Conocido popularmente como Mr. Oizo, por su faceta de productor musical y gurú del electro house, el francés Quentin Dupieux se ha labrado una reputación de autor de culto, o de enfant terrible del cine de género, gracias a su particular acercamiento a la comedia de tintes surrealistas, una aproximación al humorismo siempre cargada de impurezas. Así, mientras en films como Rubber o Wrong Cops Dupieux supo subvertir los códigos tradicionales del terror y el cine policiaco mediante la acidez de unos gags concebidos para el desconcierto, en su nueva oda absurdista, La chaqueta de piel de ciervo, el subgénero invitado a la fiesta es el thriller de psicópatas, en su vertiente menos explícita. Más todavía que en sus obras anteriores, aquí Dupieux demuestra su interés por un cine proclive a la observación socarrona de las conductas más aberrantes. El resultado de este ejercicio de marcado carácter contemplativo –la trama del film es tan estrafalaria como mínima– es un cóctel perfectamente medido de comedia excéntrica y odisea criminal; una radiografía detallista y caricaturesca de la egomanía y la obsesión patológica que, entrecruzada por el interés de Dupieux en sopesar las luces y sombras de la creación artística, se hermana con la reciente La casa de Jack de Lars Von Trier.

En La chaqueta de piel de ciervo, Georges, un hombre de mediana edad y aires petulantes (un papel hecho a la medida del actor Jean Dujardin), intenta evadirse del abismo de una crisis matrimonial aferrándose a los misteriosos encantos de una chaqueta de ante. La relación fetichista de Georges con el objeto en cuestión tiene mucho de amour fou: un vínculo que irá adquiriendo una dimensión fantástica cuando la pintoresca prenda, adornada con unos extensos flecos filamentosos, vaya manifestando una voluntad propia. De este romance estrambótico, el que sale mejor parado es Dujardin, que ofrece un recital humorístico gracias a su perfecta encarnación de una arrogancia infundada. Manejando con precisión los imposible engranajes entre la altivez marmórea de sus gestos y el patetismo de las situaciones, Dujardin, entregado al humor deadpan, mantiene en pie un film al que, pese a su concisión (dura apenas 77 minutos), le cuesta prolongar el efecto sorpresivo de su premisa. Queda la impresión de que, aunque la película contiene el germen de un punzante estudio sobre la obsesión como fuerza destructivo-creativa, Dupiex se contenta con fabricar un ocurrente film-chiste afianzado en las imágenes de impacto.

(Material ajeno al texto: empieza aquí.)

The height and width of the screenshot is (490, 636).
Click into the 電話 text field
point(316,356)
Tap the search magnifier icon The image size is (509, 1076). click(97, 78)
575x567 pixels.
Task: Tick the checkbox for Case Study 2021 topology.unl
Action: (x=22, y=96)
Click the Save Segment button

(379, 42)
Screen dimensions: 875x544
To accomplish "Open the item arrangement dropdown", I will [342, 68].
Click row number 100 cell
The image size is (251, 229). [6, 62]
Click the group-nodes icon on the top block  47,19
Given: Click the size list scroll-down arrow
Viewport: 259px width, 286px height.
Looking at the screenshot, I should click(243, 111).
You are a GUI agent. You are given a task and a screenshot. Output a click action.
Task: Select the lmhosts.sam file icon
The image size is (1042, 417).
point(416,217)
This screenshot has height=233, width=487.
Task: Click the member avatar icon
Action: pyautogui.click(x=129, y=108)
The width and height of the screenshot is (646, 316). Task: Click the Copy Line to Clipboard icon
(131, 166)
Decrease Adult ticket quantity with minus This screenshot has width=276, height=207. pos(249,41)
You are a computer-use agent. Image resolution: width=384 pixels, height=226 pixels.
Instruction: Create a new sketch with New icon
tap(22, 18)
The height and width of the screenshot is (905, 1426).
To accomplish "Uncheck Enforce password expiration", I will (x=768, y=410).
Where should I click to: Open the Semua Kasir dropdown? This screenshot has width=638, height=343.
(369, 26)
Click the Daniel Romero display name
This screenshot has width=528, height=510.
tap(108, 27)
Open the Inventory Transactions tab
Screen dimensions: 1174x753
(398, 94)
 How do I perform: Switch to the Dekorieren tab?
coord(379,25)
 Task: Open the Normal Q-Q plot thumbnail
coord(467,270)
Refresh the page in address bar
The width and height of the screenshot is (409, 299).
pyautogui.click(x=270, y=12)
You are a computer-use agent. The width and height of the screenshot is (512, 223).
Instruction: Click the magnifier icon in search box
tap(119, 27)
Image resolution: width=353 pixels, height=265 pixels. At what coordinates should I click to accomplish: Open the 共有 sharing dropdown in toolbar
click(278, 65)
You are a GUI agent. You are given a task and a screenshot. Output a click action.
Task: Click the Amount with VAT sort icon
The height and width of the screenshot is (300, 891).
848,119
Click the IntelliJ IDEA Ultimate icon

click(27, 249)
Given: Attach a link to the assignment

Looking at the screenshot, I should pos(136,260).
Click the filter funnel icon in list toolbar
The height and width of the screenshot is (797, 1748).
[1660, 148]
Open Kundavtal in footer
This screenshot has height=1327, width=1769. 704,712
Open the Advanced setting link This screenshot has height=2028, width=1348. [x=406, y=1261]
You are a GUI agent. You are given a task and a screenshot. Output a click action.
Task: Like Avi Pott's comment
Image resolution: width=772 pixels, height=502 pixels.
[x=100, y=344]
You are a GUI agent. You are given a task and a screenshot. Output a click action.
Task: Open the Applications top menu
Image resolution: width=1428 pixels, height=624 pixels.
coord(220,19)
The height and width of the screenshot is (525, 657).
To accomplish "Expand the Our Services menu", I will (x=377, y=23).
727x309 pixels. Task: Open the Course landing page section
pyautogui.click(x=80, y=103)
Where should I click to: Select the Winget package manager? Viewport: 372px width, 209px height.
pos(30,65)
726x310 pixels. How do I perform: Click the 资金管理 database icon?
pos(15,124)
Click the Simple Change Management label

La chaqueta de piel de ciervo podría verse como la versión extendida de un capítulo de La dimensión desconocida: una pequeña fábula fantástica que Dupieux aprovecha para pasar lista a las profesiones y mecanismos de la creación cinematográfica –el personaje de Dujardin encuentra en una pequeña cámara digital la herramienta con la que completar su affair peletero–. Sin embargo, más que una celebración efusiva del fervor cinéfilo o del arrebato artístico, La chaqueta de piel de ciervo prefiere retratar, desde una distancia gélida, el proceder enajenado de su protagonista. De algún modo, ante su incapacidad para implicarse emotivamente en la peripecia existencial de Georges, Dupieux acaba decantándose por cimentar la película sobre la exhibición de su ingenio. Manejando a sus personajes como títeres desangelados, como peleles a los que ridiculizar y finiquitar a cambio de una (posible) carcajada, Dupieux, con sus aires resabidos y su talante nihilista, sueña con convertirse en la respuesta francesa al cine de los hermanos Coen o de Quentin Tarantino –de hecho, La chaqueta de piel de ciervo incluye un gag afortunado a propósito de la desordenada estructura de Pulp Fiction–. A la postre, no hay que ser un cinéfilo sibarita para advertir que Dupieux está aun lejos de alcanzar su particular quimera artística.